Although Will Ferrell’s character Ron Burgundy popularized it again recently, the phrase “agree to disagree” has been around for some time. There are just some topics – usually related to sports, religion and politics – that most people do not see to eye on and when we don’t, we graciously acquiesce.
The same cannot always be said of anthologies, which represent a cross-section of work tied to a common theme. Traditionally, most people do not agree on the content of anthologies – whether they are literature, film, music or something else – because the selection of contributions is so selective. And while most people could be cajoled to agree on core political or economic principles, getting people to agree on designating certain books or speeches as “essential” is a completely different ball game. The perpetual cause of contention for an editor is that someone always feels slighted and left out.
But of even more concern are not the fragile egos of academics, but the actual utility of the anthology itself, which arguably, was written to benefit a certain population to ameliorate their knowledge. One way to measure the “success” or benefit of an anthology is to examine how much the targeted audience should benefit from the collection.
The key then is to put together a collection of writing that is as comprehensive as possible and representative of many voices so that every vantage point and perspective can be edited and arranged in a cogent way that it informs and engenders debate. For their American Political Thought anthology, Cornell University Professors Isaac Kramnick and Theodore Lowi have contrived to present the diversity of American exceptionalism from two different paths – the liberal and conservative “traditions”.
The authors challenge Louis Hartz almost immediately, arguing that despite supporting Hartz’s famous theory of an American “liberal tradition” that he almost missed the boat by ignoring America’s “conservative tradition”. According to Kramnick and Lowi:
“America has a conservative political tradition that is just as broad and deep as the liberal tradition. But the two are rarely in true competition, let alone dialectical tension. They are as ships passing the day – conservatism being local and parochial, liberalism more cosmopolitan; conservatism concerned with order and obligation, liberalism with consequences and satisfactions. One pursues goodness, the other happiness.”
American Political Thought is, therefore, a collection of excerpts from speeches, articles, books, documents and Supreme Court majority, concurring and dissenting opinions. That is a lot of material and Kramnick and Lowi tackle their objective with relish – the book weighs in at 2.4 bs. and crosses 1,500 pages of everything from the Mayflower Compact (1620) to Amitai Etzioni’s “Communitarianism and the Moral Dimension” (2000).

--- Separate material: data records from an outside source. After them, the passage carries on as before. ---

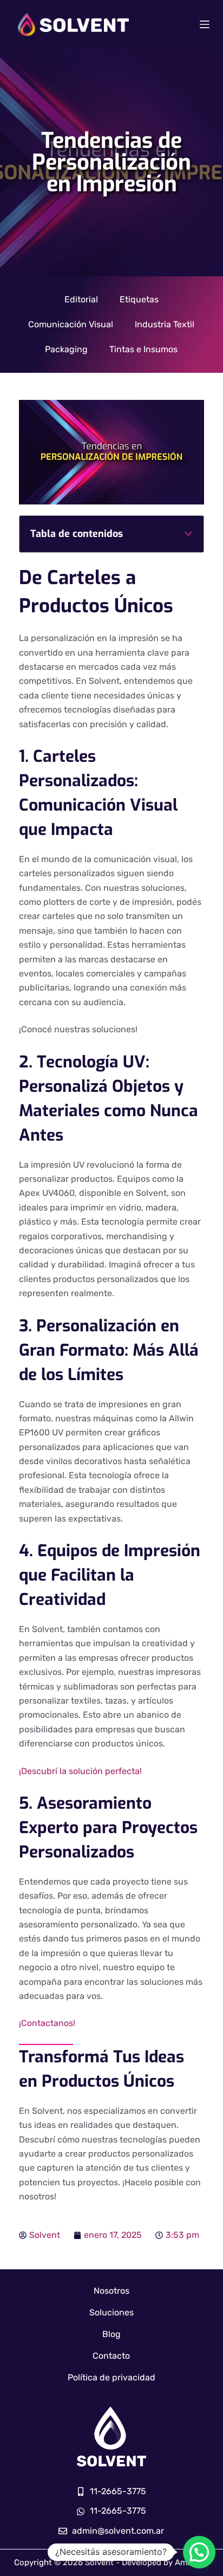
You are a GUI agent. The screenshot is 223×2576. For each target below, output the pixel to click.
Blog (111, 2334)
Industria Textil (164, 324)
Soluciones (111, 2312)
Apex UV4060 (47, 1193)
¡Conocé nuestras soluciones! (78, 1029)
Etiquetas (139, 299)
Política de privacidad (111, 2377)
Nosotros (111, 2291)
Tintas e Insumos (143, 349)
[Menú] (204, 24)
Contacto (111, 2356)
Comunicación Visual (70, 324)
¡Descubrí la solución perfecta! (80, 1771)
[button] (188, 533)
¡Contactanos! (47, 2023)
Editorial (81, 299)
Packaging (66, 349)
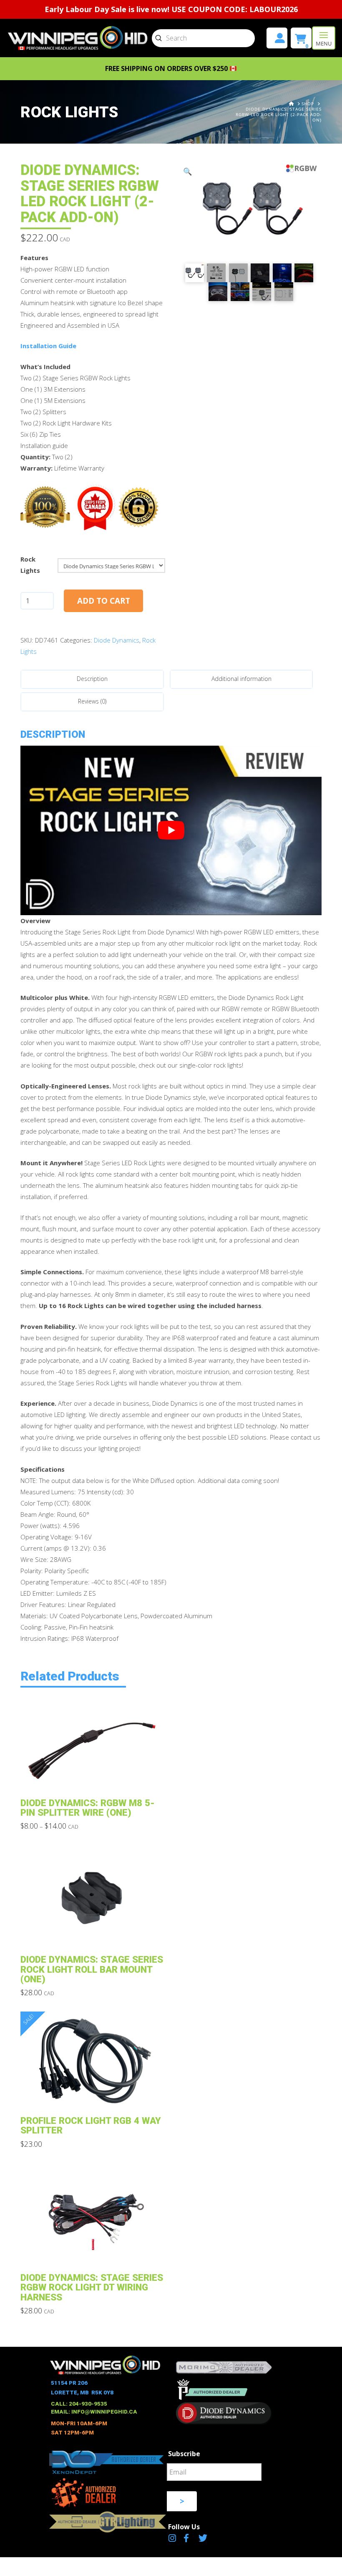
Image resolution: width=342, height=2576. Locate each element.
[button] (323, 38)
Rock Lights (30, 564)
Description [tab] (92, 679)
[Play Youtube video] (171, 830)
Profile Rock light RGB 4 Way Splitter (90, 2125)
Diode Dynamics (116, 640)
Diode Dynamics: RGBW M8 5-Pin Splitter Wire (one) (87, 1807)
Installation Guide (48, 346)
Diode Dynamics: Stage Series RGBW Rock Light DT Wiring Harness (91, 2287)
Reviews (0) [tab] (92, 701)
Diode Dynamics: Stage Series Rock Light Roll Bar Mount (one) (91, 1969)
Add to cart (103, 600)
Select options (95, 1777)
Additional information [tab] (241, 679)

Yet, despite the massive size, there are some notable omissions and following the trajectory of humbly agreeing to disagree, these omissions need to be highlighted. In the first place, the most glaring lack of material in American Political Thought is the lack thereof of said material after 2000. If this book had been released in 2002 or 2003 it would be excusable, but to look at all the contributions to the cannon in the last decade and not see any of that represented here is absurd.
For one, there is not a single essay or speech in this collection that reflects the abrupt change in American foreign policy following the terrorist attacks of September 11th 2001. How can Kramnick and Lowi include George Kennan’s famous article, “The Sources of Soviet Conduct” (1947), but leave out the Bush Doctrine of preventive war? But, there are even more egregious omissions. Where is President Obama’s speech from the 2004 Democratic National Convention, considered by many to be one of the finest political speeches of all time? What about Samuel Huntington’s last, major, controversial essay, “Jose Can You See?” from a 2004 issue of Foreign Policy?
There is also a notable dearth of major, influential Supreme Court opinions of the last decade. I will admit that the authors did present a good cross-section of the Court’s decisions from years past including Chief Justice John Marshall’s (in)famous opinion in Marbury v. Madison (1803) and Justice Oliver Wendell Holmes Jr.’s dissent in Lochner v. New York (1925). However, I was shocked to not read either the concurring opinion or one of the dissents (there were four) in Bush v. Gore (2000); Justice Antonin Scalia’s majority opinion in District of Columbia v. Heller (2008); or Justice Sandra Day O’Connor’s dissent in Kelo v. New London (2005). All of these cases have become substantial parts of American case law.
Finally, what is also troubling is the lack of diversity or the concentration of representative diversity in only race, African-Americans. I can’t deny that Malcolm X, bell hooks, Cornel West, Justice Thurgood Marshall and others don’t deserve to be in this anthology, but why did Kramnick and Lowi leave out the voices of other American ethnicities? How is it that in such a tome, there is not a single Latina/Latino, Asian, or Arab-American voice? Where is Ronald Takaki? Or Edward Said? The exclusion of such a large chunk of American diversity is bewildering.
Historian Daniel Boorstin once wrote that the historian’s game is “a waiting game” and that he [the historian] “commits himself to a wager that in the race between the destructive powers of time and the reminiscent, reconstructive powers of man, somehow man is always gaining a little.” No truer words were ever written about the responsibility of historians and social scientists to document events as they unfold to write the present into the future. Thus, though Norton’s anthology of American Political Thought is a substantial contribution to the field, it does not sit well with our goals as educators because of what it lacks: a truly representative manifest of the American experience.